Dataset entries
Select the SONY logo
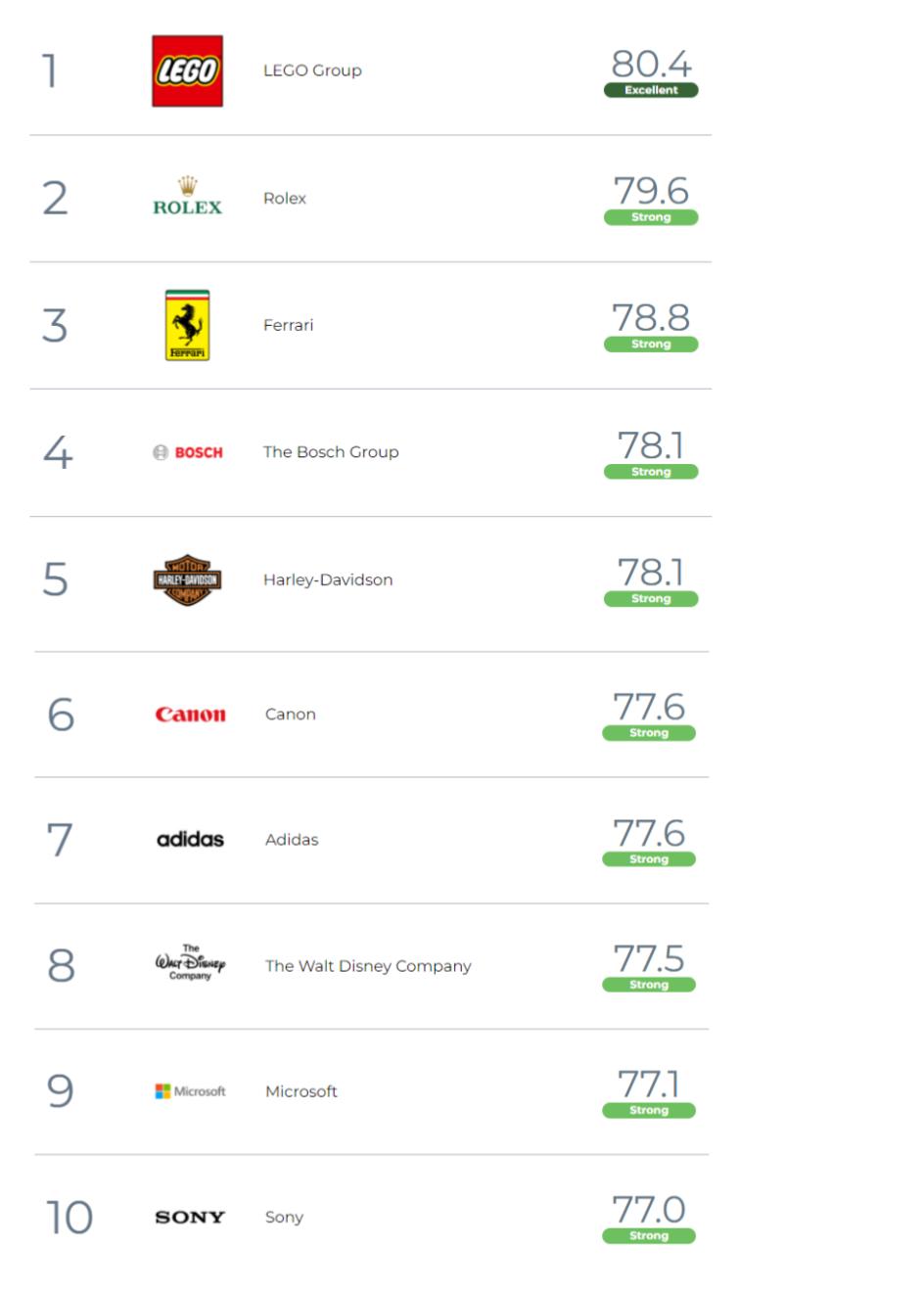Screen dimensions: 924x1293 click(190, 1218)
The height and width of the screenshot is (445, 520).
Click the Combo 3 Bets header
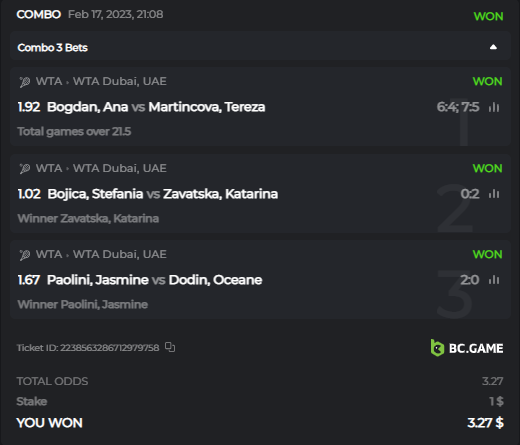point(260,46)
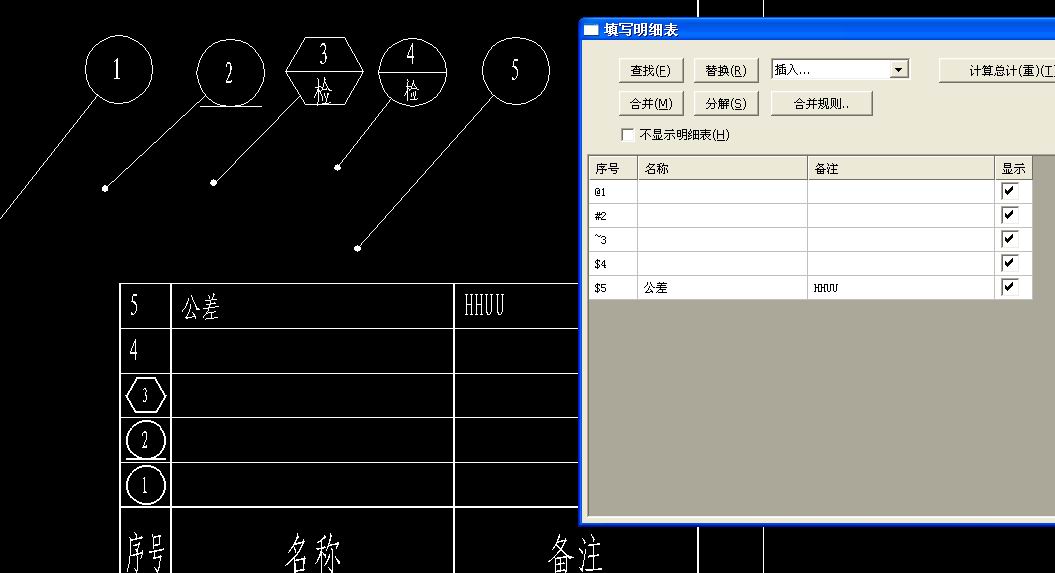1055x573 pixels.
Task: Toggle the 显示 checkbox for row ~3
Action: (x=1009, y=239)
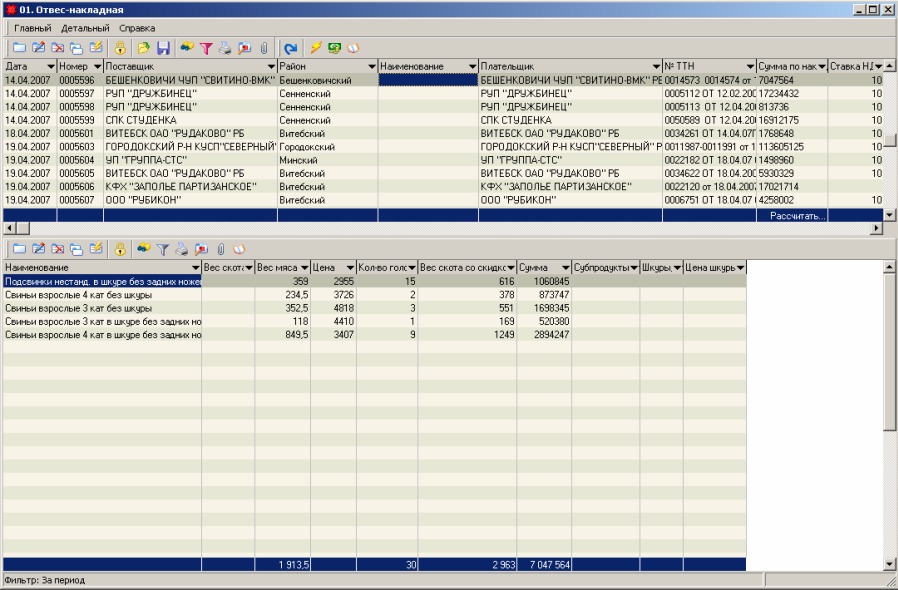
Task: Click the paperclip icon in top toolbar
Action: pos(263,47)
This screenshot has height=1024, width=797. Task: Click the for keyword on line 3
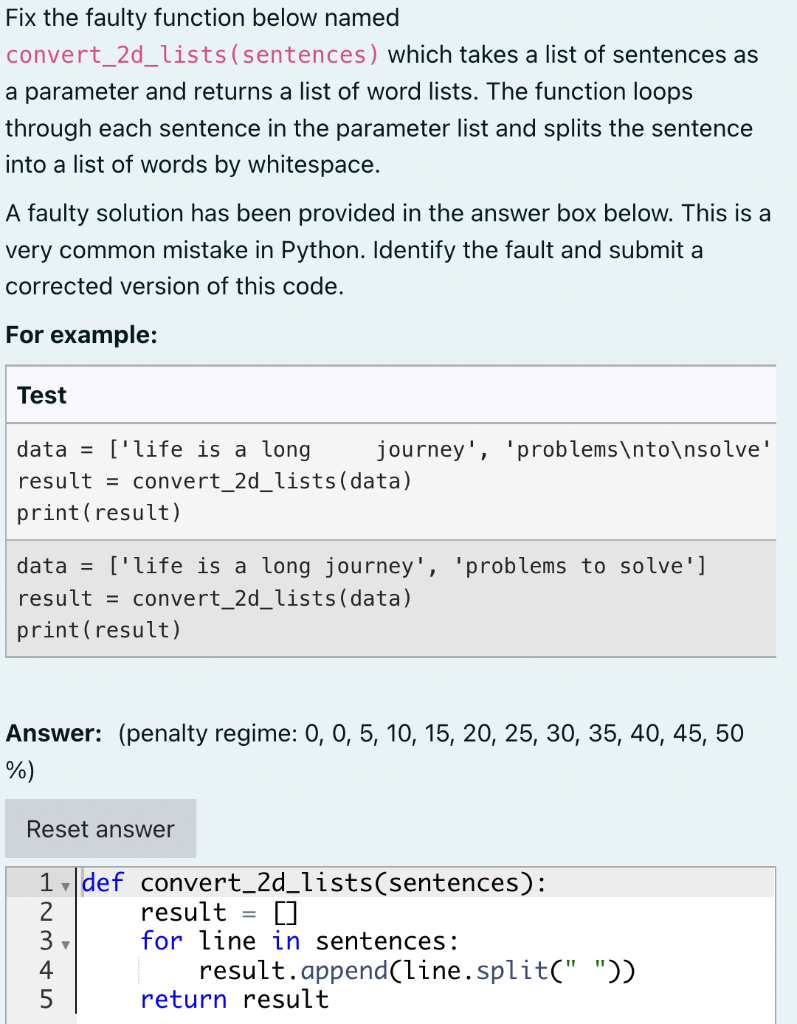[163, 940]
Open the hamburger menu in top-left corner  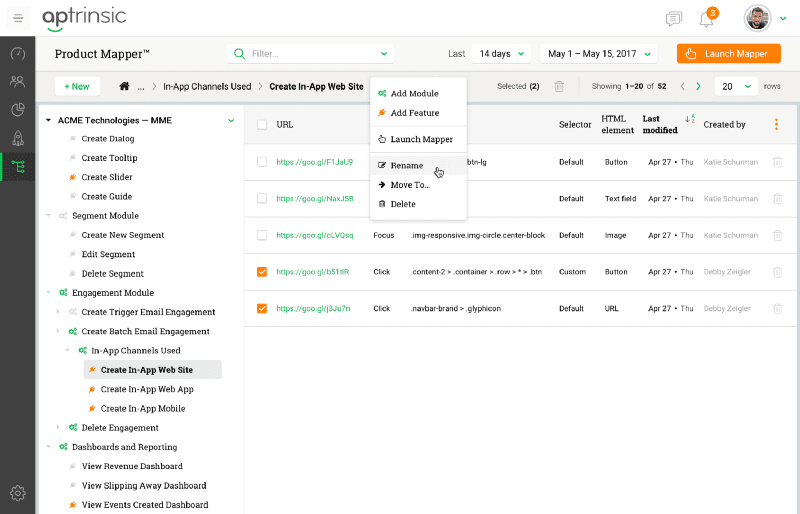click(18, 18)
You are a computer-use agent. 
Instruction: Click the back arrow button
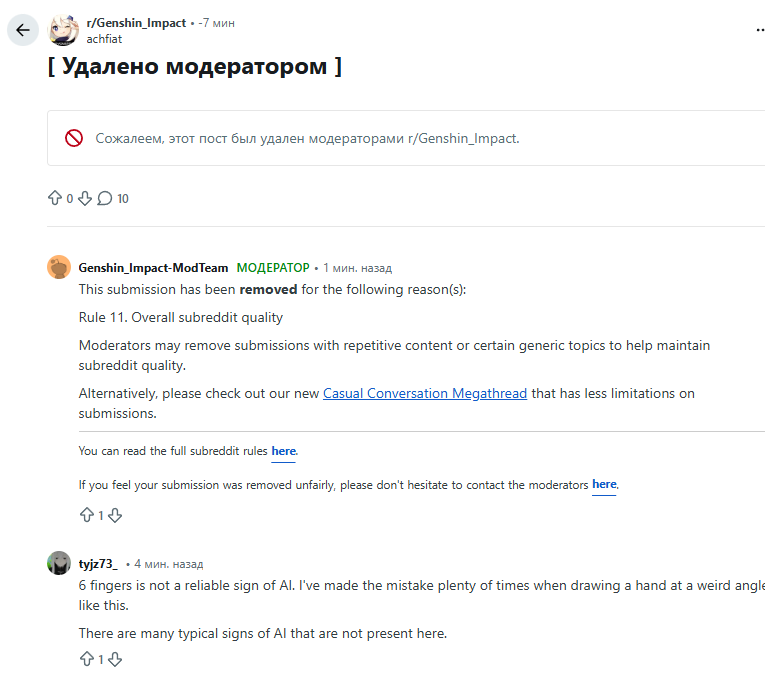[x=23, y=30]
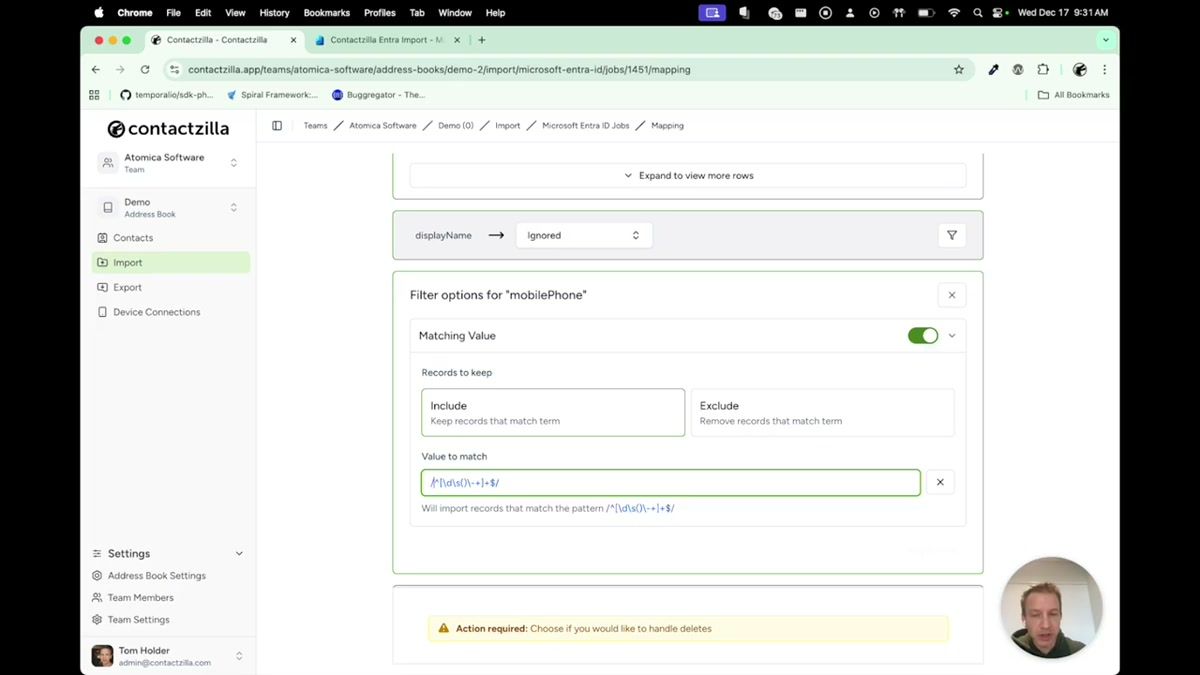Toggle the sidebar panel icon beside breadcrumbs

click(x=277, y=125)
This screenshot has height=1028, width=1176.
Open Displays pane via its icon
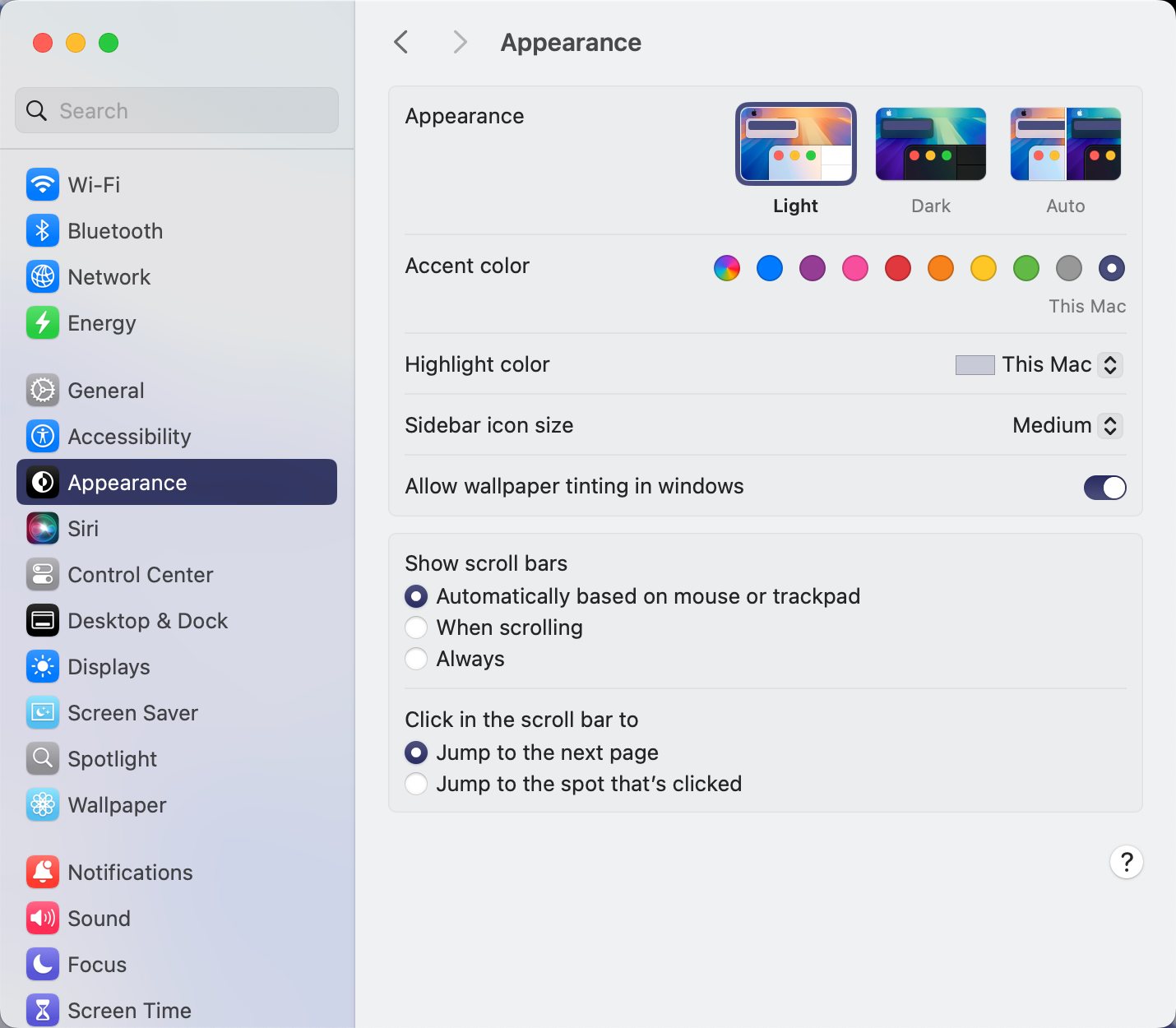coord(43,667)
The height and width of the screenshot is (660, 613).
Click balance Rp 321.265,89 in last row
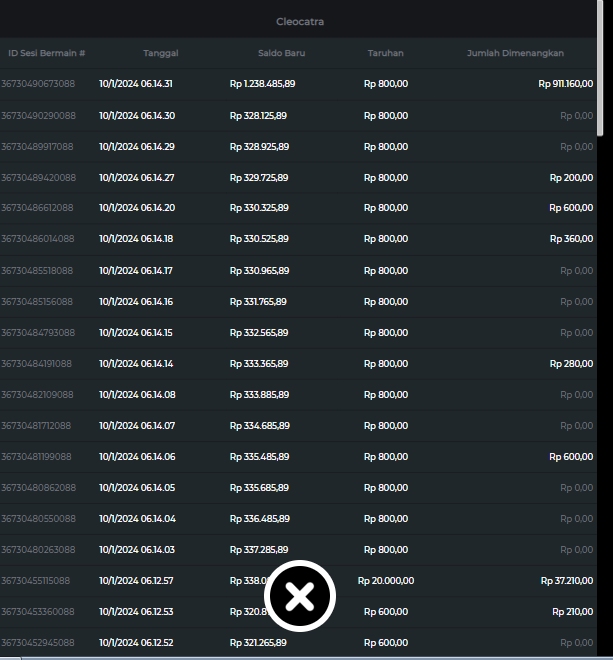coord(259,643)
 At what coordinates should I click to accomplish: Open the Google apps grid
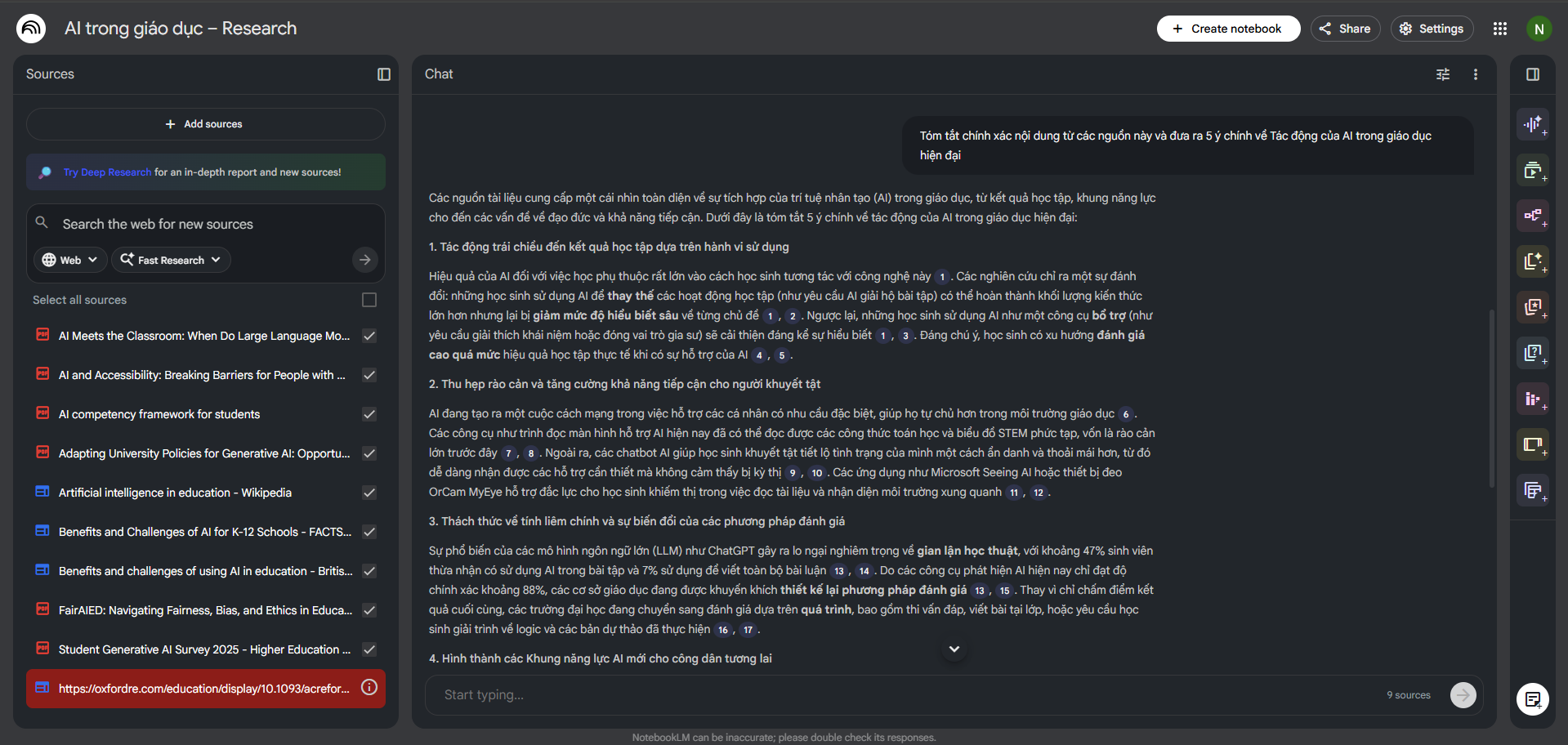[x=1500, y=29]
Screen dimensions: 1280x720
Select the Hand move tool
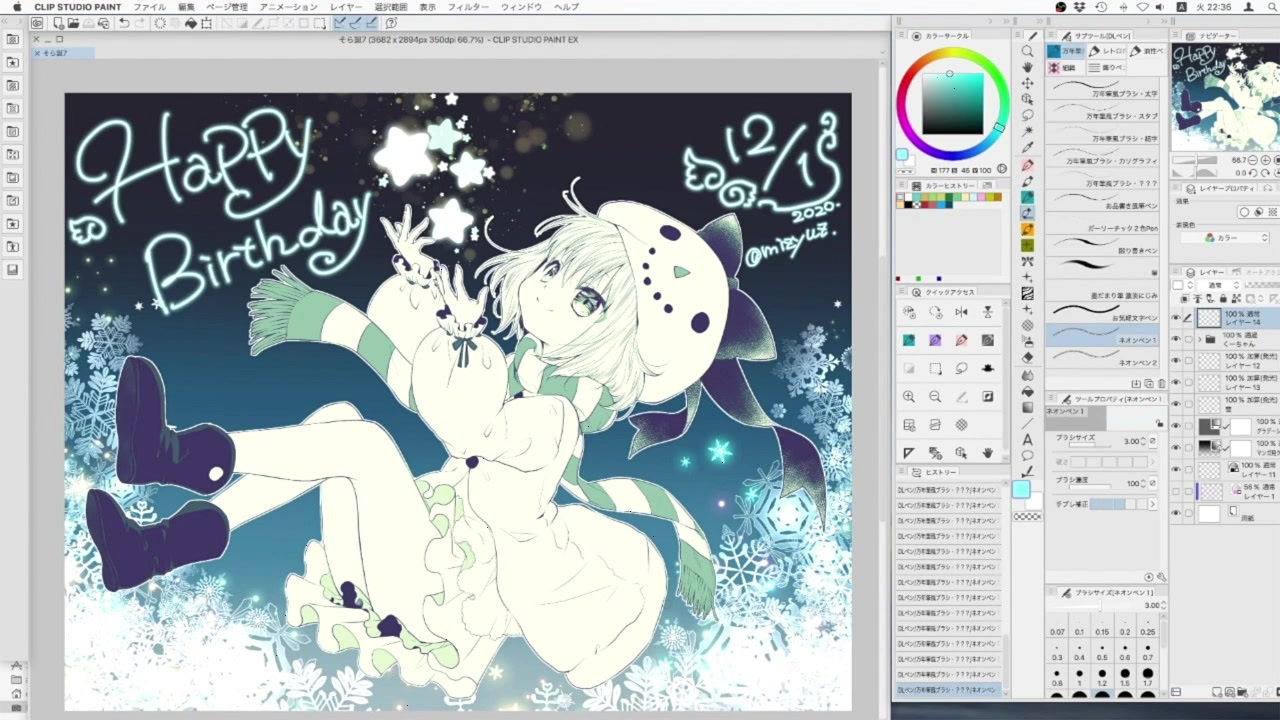1027,67
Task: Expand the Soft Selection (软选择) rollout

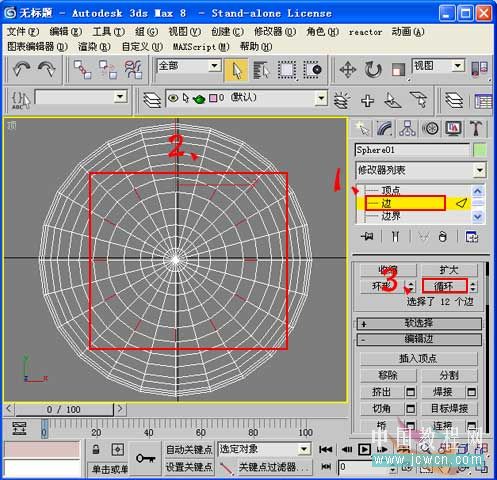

PROBLEM REQUIREMENTS = Word for word, set down the lines from the line with "You are a computer-use agent." through the last line of the entries, and nothing else; the pictures stay out.

SOLUTION =
You are a computer-use agent. 
Instruction: Click the back arrow button
[x=23, y=30]
Toggle the sidebar panel icon beside breadcrumbs

click(x=277, y=125)
This screenshot has height=1028, width=1176.
Open Displays pane via its icon
coord(43,667)
The height and width of the screenshot is (660, 613).
Click balance Rp 321.265,89 in last row
coord(259,643)
 At what coordinates should I click to accomplish: Open the Google apps grid
[x=1500, y=29]
Screen dimensions: 1280x720
Select the Hand move tool
1027,67
Task: Expand the Soft Selection (软选择) rollout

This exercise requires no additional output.